14. The method of claim 1, wherein the plant cell or plant tissue is derived from a sugarcane plant, plantlet, plant part, or plant tissue.

15. A plant, plant part, seed, or progeny plant comprising a sequence or a trait introduced by the method of any one of the claims 1 - 14.

16. A method of increasing regeneration rate of plant cells or plant tissues comprising: a) culturing a plant cell or plant tissue in vitro; b) cultivating the cell or the tissue of step (a) in a culture medium for at least 15 to 60 days at 20°C to 35°C; c) performing heat shock treatment of the cell or tissue from step (b) for at least 1-3 days at 30°C to 45°C in a culture medium; and d) regenerating the cell or tissue of step (c).

17. The method of claim 16, wherein regeneration efficiency is increased by at least 5% as compared to a conventional method of regenerating cells and tissues; or wherein regeneration efficiency is increased by at least 50% - 100% as compared to a conventional method of regenerating cells and tissues.

18. The method of claim 16 or claim 17, wherein in step (b) the cell or tissue is maintained in the culture medium without manipulation or subculturing; and/or further comprising repeating steps (b) and (c) a second time to add a second selection step.

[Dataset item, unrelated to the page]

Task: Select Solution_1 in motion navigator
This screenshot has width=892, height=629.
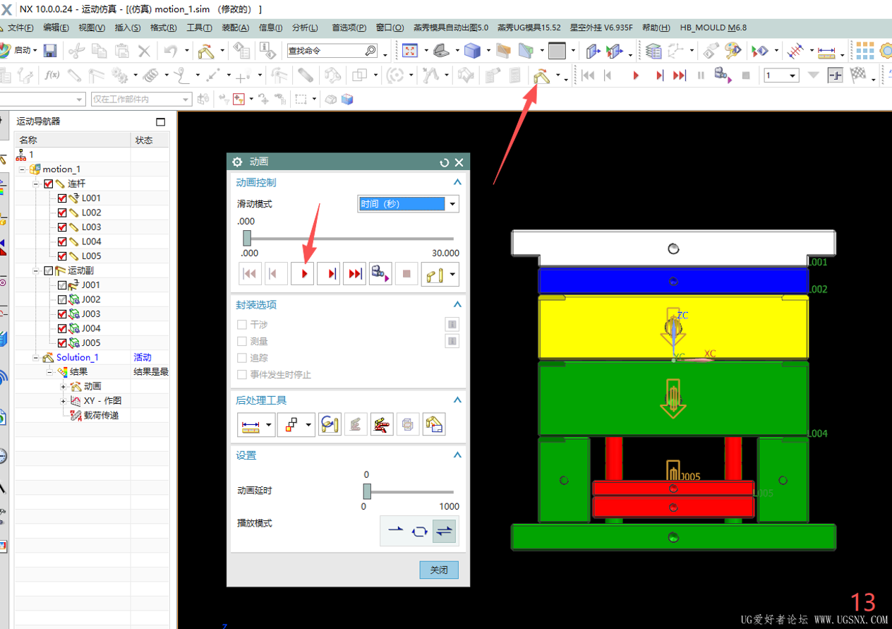Action: click(77, 357)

19. The method of any one of claims 16-18, wherein step (b) further comprises at least one of the additional steps of: i) preparing Agrobacterium strains comprising the sequence of interest; ii) inoculating the plant cell or plant tissue with the Agrobacterium strain suspension of (i); iii) co-cultivating the plant cell or tissue in a co-cultivation medium capable of supporting the growth of the plant cell or tissue and inhibiting the growth of Agrobacterium', or iv) cultivating the transformed plant cell and tissue in a rest medium comprising an agent (e.g. antibiotic) that inhibits the growth of Agrobacterium for 1 to 30 days in the dark.

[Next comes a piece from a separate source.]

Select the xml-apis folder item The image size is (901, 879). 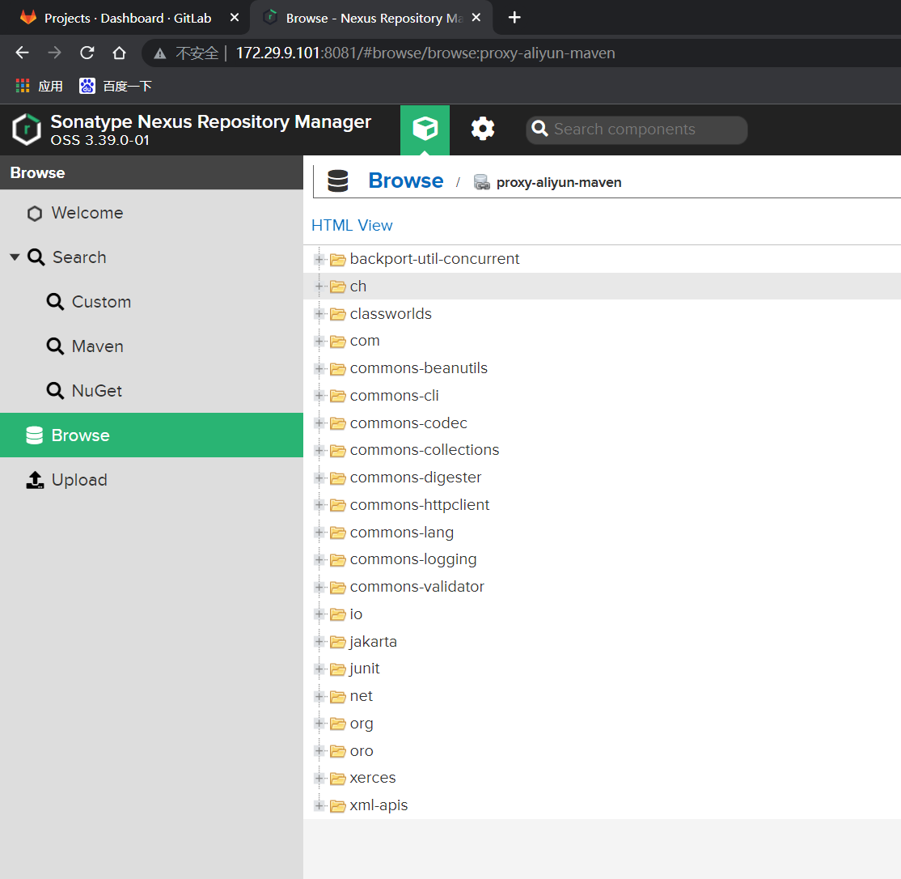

20. The method of claim 16, further comprising step (e) allowing elongation of the regenerated plantlets from step (d).

21. The method of claim 16, further comprising culturing the cells after step (b) in a culture medium comprising Abscisic Acid (ABA); optionally wherein the Abscisic Acid (ABA) is present at a concentration of 20 uM to 150 uM, preferably at a concentration of 50 uM to 100 uM; optionally wherein the composition further comprises polyethylene glycol (PEG) in a range of 20 uM to 100 uM.

22. The method of claim 16, wherein:

(i) step (b) is performed in 20 to 45 days, more preferably in 21 to 42 days, particularly in 30 days;

(ii) step (b) is performed at 25°C to 30°C, more preferably 25°C to 29°C, particularly at 27°C;

(iii) step (c) is performed at 35°C to 40°C, more preferably 35°C to 37°C, particularly at 35°C; and/or

(iv) step (c) is performed in 2 to 3 days, more preferably 3 days.

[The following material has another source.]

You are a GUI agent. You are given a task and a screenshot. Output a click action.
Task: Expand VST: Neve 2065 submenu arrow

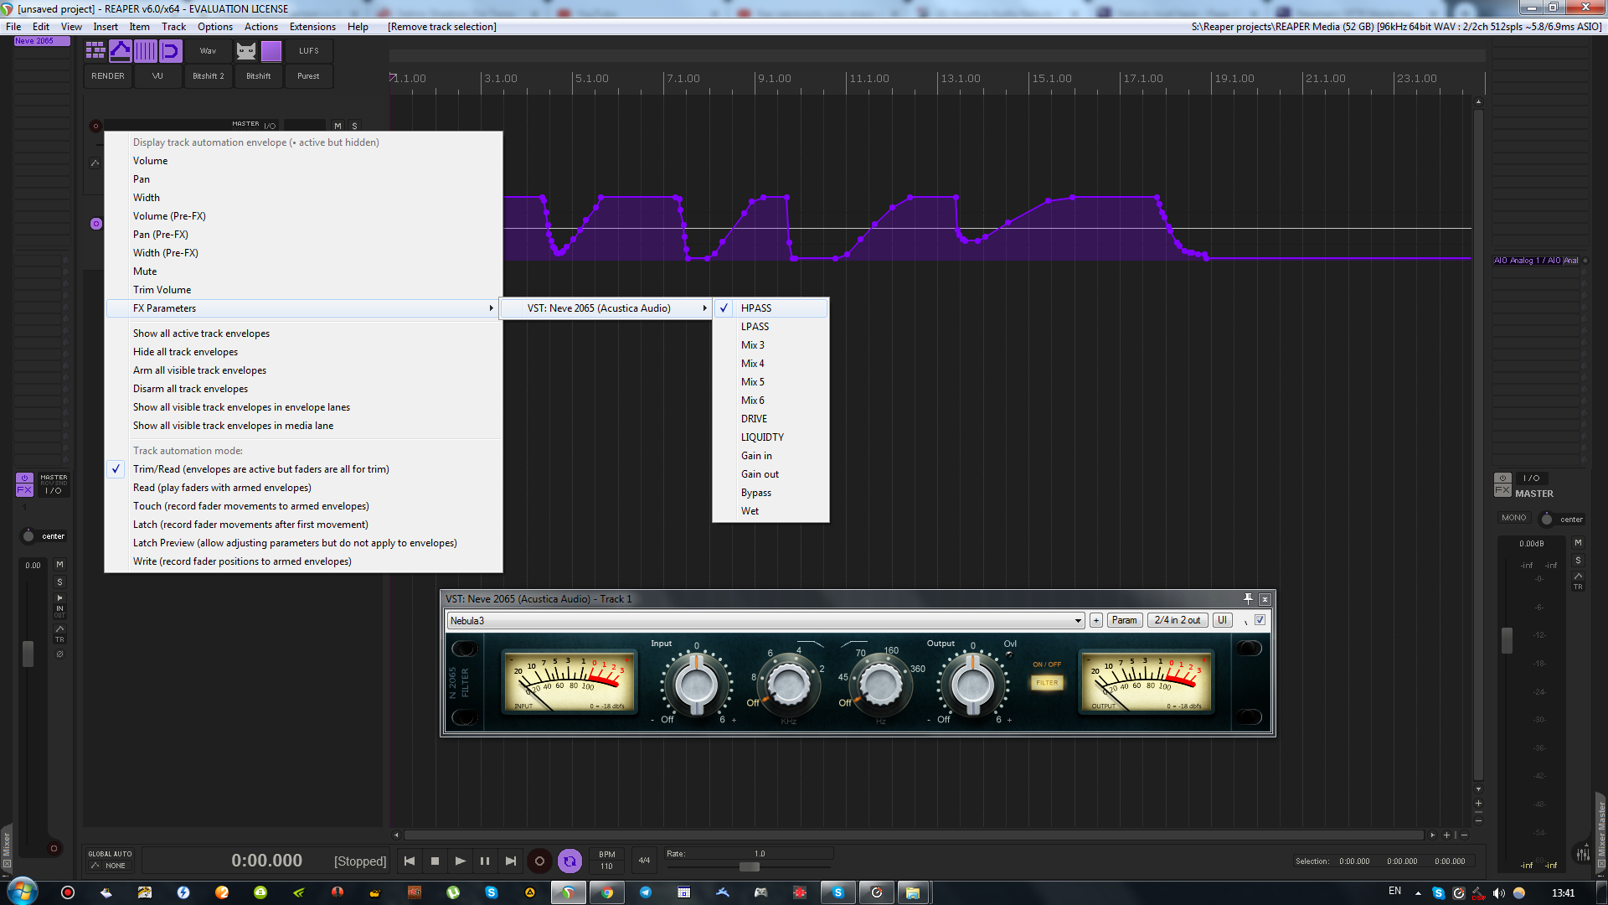coord(704,308)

23. The method of claim 16, wherein the plant cell or plant tissue of step (a) is derived from the group consisting of embryo, callus, leaf disk, buds, axillary buds, internodes, root, inflorescence, cotyledon, embryonic axis, suspension culture cells, protoplasts, phloem cells, pollen, leaf disc cells, callus cells, protoplast cells, sections or fragments of plant parts, and any cells or tissues receptive to the introduction and uptake of a sequence.

24. The method of claim 16, wherein the plant cell or plant tissue is derived from a sugarcane plant, plantlet, plant part, or plant tissue.

25. A plant, plant part, seed, or progeny plant comprising a sequence or a trait introduced by the method of any one of the claims 16-24.